NameError: name 'transforms' is not defined

2. STL-10 (to uncomment)

In [None]:
from torchvision.datasets import STL10

transform = transforms.Compose([
    transforms.ToTensor(),
    transforms.Normalize((0.5, 0.5, 0.5),
                         (0.5, 0.5, 0.5))
])

batch_size = 4

trainset = STL10(root='./data', split='train',
                 download=True, transform=transform)
trainloader = torch.utils.data.DataLoader(trainset, batch_size=batch_size,
                                          shuffle=True, num_workers=2)

testset = STL10(root='./data', split='test',
                download=True, transform=transform)
testloader = torch.utils.data.DataLoader(testset, batch_size=batch_size,
                                         shuffle=False, num_workers=2)

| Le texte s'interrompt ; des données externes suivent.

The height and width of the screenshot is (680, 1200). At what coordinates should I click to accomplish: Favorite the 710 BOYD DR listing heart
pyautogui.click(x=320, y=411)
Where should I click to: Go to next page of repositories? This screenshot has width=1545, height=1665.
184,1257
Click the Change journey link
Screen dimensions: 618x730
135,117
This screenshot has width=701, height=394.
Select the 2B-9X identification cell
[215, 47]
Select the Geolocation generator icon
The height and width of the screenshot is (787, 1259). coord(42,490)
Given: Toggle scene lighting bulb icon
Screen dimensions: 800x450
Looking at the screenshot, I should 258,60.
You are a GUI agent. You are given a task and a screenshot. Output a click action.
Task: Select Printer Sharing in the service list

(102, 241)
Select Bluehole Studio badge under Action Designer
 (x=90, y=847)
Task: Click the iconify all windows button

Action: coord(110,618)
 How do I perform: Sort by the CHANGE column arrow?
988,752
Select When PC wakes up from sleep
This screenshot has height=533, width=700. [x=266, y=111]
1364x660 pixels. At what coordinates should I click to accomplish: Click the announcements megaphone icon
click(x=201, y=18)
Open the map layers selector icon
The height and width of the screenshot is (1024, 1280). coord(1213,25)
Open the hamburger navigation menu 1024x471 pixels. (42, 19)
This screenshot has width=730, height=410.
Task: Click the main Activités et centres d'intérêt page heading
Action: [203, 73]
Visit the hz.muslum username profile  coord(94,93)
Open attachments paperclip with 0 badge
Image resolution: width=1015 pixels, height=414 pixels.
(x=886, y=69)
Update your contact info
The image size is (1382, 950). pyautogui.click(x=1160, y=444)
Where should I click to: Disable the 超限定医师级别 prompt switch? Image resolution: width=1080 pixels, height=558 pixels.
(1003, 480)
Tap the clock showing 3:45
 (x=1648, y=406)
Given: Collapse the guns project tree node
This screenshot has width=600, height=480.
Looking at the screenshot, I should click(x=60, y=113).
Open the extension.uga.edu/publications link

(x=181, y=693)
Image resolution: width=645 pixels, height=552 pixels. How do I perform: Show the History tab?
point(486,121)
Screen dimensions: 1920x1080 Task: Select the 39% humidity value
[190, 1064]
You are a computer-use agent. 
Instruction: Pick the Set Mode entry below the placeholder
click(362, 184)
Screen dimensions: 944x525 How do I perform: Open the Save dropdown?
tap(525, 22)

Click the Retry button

# STL-10 a 10 classes (remplace 'frog' par 'monkey')
classes = trainset.classes  # ['airplane','bird','car','cat','deer','dog','horse','monkey','ship','truck']


/!\ If running on Windows and you get a BrokenPipeError, try setting the num_worker of torch.utils.data.DataLoader() to 0.

-> Montrer quelques images de formation

In [None]:
import matplotlib.pyplot as plt
import numpy as np

# functions to show an image
def imshow(img):
    img = img / 2 + 0.5     # unnormalize
    npimg = img.numpy()
    plt.imshow(np.transpose(npimg, (1, 2, 0)))
    plt.show()

# get some random training images
dataiter = iter(trainloader)
images, labels = next(dataiter)

# show images
imshow(torchvision.utils.make_grid(images))
# print labels
print(' '.join(f'{classes[labels[j]]:5s}' for j in range(batch_size)))

## 2. Définir un réseau neuronal convolutif / 2. *Define a Convolutional Neural Network*

1. CNN pour CIFAR10 / *CNN for CIFAR10*

In [None]:
import torch.nn as nn
import torch.nn.functional as F


class Net(nn.Module):
    def __init__(self):
        super().__init__()
        self.conv1 = nn.Conv2d(3, 6, 5) #TODO: nn.Conv2d(3, 16, 5)  # adapt next one
        self.pool = nn.MaxPool2d(2, 2) #TODO: self.pool = nn.Identity() / nn.AvgPool2d(2,2)
        self.conv2 = nn.Conv2d(6, 16, 5) #TODO: nn.Conv2d(..., kernel_size=3, padding=1) / nn.Conv2d(..., kernel_size=7, padding=3)
        self.fc1 = nn.Linear(16 * 5 * 5, 120)
        self.fc2 = nn.Linear(120, 84)
        self.fc3 = nn.Linear(84, 10)

    def forward(self, x):
        x = self.pool(F.relu(self.conv1(x)))
        x = self.pool(F.relu(self.conv2(x)))

        x = F.adaptive_avg_pool2d(x, (5, 5))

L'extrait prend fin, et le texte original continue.